I have just come back from an incredible journey in India. There is so much I want to share. This may be the first of a series of posts. We will see.
My main purpose in visiting India was attending LSUC – the Learning Societies’ Unconference. I was invited by my dear friend A just a few weeks before the unconference. In a nutshell, LSUC seeks to unite people from all walks of life who wish to unlearn certain ways of living taught by society that may not serve the greatest good, and who wish to explore alternatives to these ways. After much deliberation, I took the leap of faith and decided to go.
For those of you hearing of unconferences for the first time, an unconference is a gathering of people looking to share and exchange ideas in an unstructured setting. It is a much freer kind of event than a conference, in that you have the freedom typically to create your experience.
The loose outline of each day at LSUC. There was fluidity between sessions and during each session as well. The Open Sessions board. Anyone who wanted to lead a session on anything at all, could create a poster and pin it up next to a number with a certain location and time. At the Gift table. This was a table where you could leave a prized possession or gift for anyone who needs or wants it. Anyone can come up at any time to leave something or take something. It was unmonitored, and worked based on mutual trust and love. A and I on the first day.
There are many things I learned from LSUC, but here is one poignant story I wish to share today. On the second to last day of the unconference, there was an open mic night. Given the unstructured nature of the unconference, I only found out about this open mic night when we arrived that day. That morning I had been thinking about sharing a few songs on my ukulele to anyone who wished to listen. The universe must have been listening because this open mic night opportunity showed up. I signed up with encouragement from my friends A and B.
I ended up having to wait three hours before going up to perform. Long story short – there were already performers scheduled to go on at a certain time. As I was waiting, I made a friend, S. S is a music facilitator at Swaraj University. We started talking about music. He mentioned how he had also wanted to join in for the open mic before the scheduled act had gone on, but now that they were performing, the whole atmosphere of the night had changed. What was at first a casual event where anyone was free to go up and share their talents, regardless of how “good” they were in the conventional sense, was now more of a concert setting where the performers onstage were very well-trained. The audience was enjoying the act, though perhaps some members were enjoying it because they thought they were supposed to – because the performers were giving a well-prepared performance in a style known for its difficulty.
I told S that I still wanted to perform, but that now having heard how he felt, started to feel anxious about going onstage. He told me not to worry, to just be myself. To remember, in the spirit of the unconference, that I am still learning. That everyone has their own style of music, none of which is better than the other. Each of which is unique. The important thing is that we create art for our own pleasure first and foremost, before that of others.

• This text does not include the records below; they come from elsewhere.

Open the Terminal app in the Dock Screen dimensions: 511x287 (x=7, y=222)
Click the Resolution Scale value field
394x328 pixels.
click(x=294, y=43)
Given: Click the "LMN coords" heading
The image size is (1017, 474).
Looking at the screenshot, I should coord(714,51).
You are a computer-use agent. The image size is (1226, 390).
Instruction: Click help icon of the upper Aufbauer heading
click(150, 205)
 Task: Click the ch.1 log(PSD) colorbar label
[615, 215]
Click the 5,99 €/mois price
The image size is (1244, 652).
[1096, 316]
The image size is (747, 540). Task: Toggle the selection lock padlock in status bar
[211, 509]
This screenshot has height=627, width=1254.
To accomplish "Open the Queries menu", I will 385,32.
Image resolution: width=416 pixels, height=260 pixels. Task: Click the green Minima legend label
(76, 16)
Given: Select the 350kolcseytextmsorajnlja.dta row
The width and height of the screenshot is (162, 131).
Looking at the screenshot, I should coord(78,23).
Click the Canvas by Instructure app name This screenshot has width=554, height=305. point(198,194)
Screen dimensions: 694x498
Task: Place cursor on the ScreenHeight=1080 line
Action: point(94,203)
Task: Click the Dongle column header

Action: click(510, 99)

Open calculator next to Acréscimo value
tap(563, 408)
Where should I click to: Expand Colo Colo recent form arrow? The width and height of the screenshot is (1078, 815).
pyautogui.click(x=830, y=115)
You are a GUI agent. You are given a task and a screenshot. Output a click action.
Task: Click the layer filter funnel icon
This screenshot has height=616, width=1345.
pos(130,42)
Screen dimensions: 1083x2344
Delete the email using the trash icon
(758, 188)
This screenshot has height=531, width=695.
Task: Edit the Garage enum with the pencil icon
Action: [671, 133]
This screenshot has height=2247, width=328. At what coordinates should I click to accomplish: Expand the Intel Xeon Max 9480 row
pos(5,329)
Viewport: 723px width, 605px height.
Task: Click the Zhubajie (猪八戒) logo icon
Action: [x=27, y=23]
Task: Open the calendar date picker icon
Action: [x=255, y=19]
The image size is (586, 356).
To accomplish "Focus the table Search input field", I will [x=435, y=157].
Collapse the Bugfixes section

I kept that in mind as I got up onstage. I had prepared a few covers, which I had only been practicing for a day or so. I was nervous and uncomfortable as I don’t normally sing in public with my ukulele. I was afraid I would forget the lyrics. As I performed the covers I tried to get everything perfect. With the little screen of my cellphone as my crutch, I paused here and there to scroll down the screen for the lyrics. I wasn’t connected to the music. I was performing, and very well aware of the fact. As I had been taught to do in my classical piano and violin training and performances growing up, I was trying to impress the audience.
After my covers, my friend B shouted from the audience that I should sing my own song. I was slightly caught off guard but am so grateful that he did, because I was able to share a song I had written in Costa Rica, that holds a special place in my heart. I sang it effortlessly, looking out into the audience and connecting with them, as I no longer felt the need to keep my head down staring at my phone. I felt the song, and felt the freedom of sharing my truth with those gathered there.
After my performance, nearly every compliment I received was on my final song. Another friend B told me it was a beautiful performance, and that what he enjoyed most was how I was completely myself up there, gaffes and all. During my covers, I had trouble with scrolling to see the lyrics, and basically – looking back, quite embarrassingly – voiced my inner monologue of struggle out loud instead of keeping it to myself. It was a novel experience for me, not having to hide anything in a performance. Feeling safe to be myself.
A dome built onsite by one of the participants.
I think so often we feel the need to hide parts of ourselves due to fear of not being liked or accepted. I have learned on a deep level that that is unnecessary. Only in sharing your purest self can others feel safe to share parts of themselves as well. For this invaluable lesson, I am eternally grateful to LSUC and to all those I had the pleasure to connect with through it.
My leap of faith was certainly guarded by a strong and sturdy safety net. I just had to trust that all would be well.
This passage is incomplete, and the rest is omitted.